Stored data entries
-- Opening Marker --

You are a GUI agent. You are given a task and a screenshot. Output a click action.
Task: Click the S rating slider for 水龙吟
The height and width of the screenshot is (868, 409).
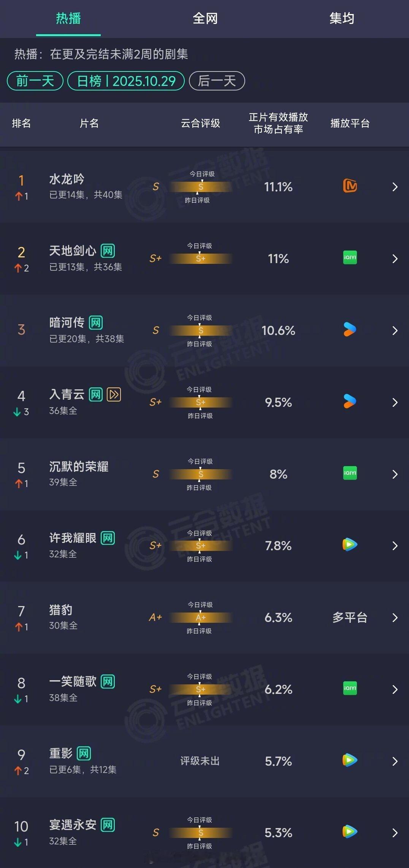click(x=201, y=187)
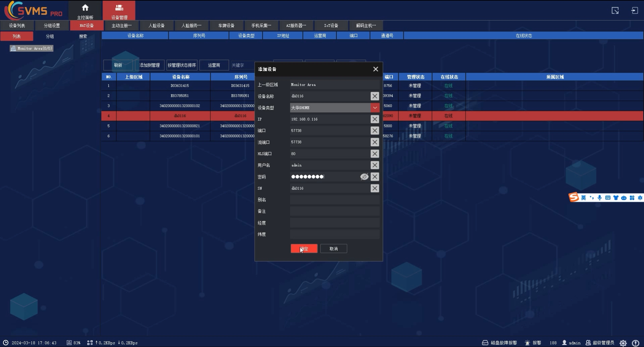
Task: Switch to the 人脸设备 tab
Action: click(157, 25)
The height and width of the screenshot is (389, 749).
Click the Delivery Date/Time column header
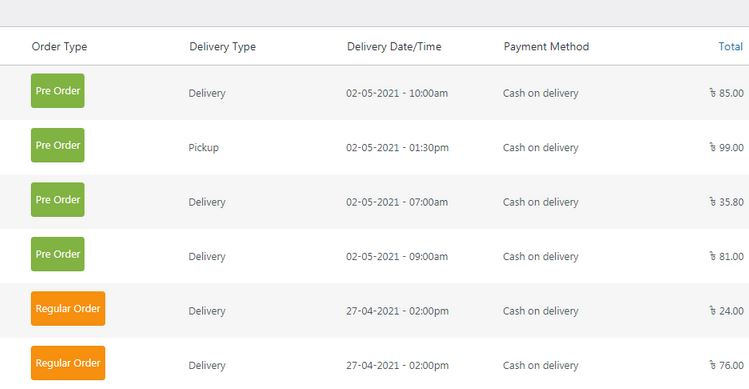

-- Closing Marker --

◆ Task objective ◆
You are asked to reproduce each line above exactly, but to exclude the pictures.

◆ Answer section ◆
You are a GUI agent. You are given a task and a screenshot. Output a click action.
Task: Click the S rating slider for 水龙吟
The height and width of the screenshot is (868, 409).
click(x=201, y=187)
Task: Switch to the 人脸设备 tab
Action: click(157, 25)
The height and width of the screenshot is (389, 749).
Click the Delivery Date/Time column header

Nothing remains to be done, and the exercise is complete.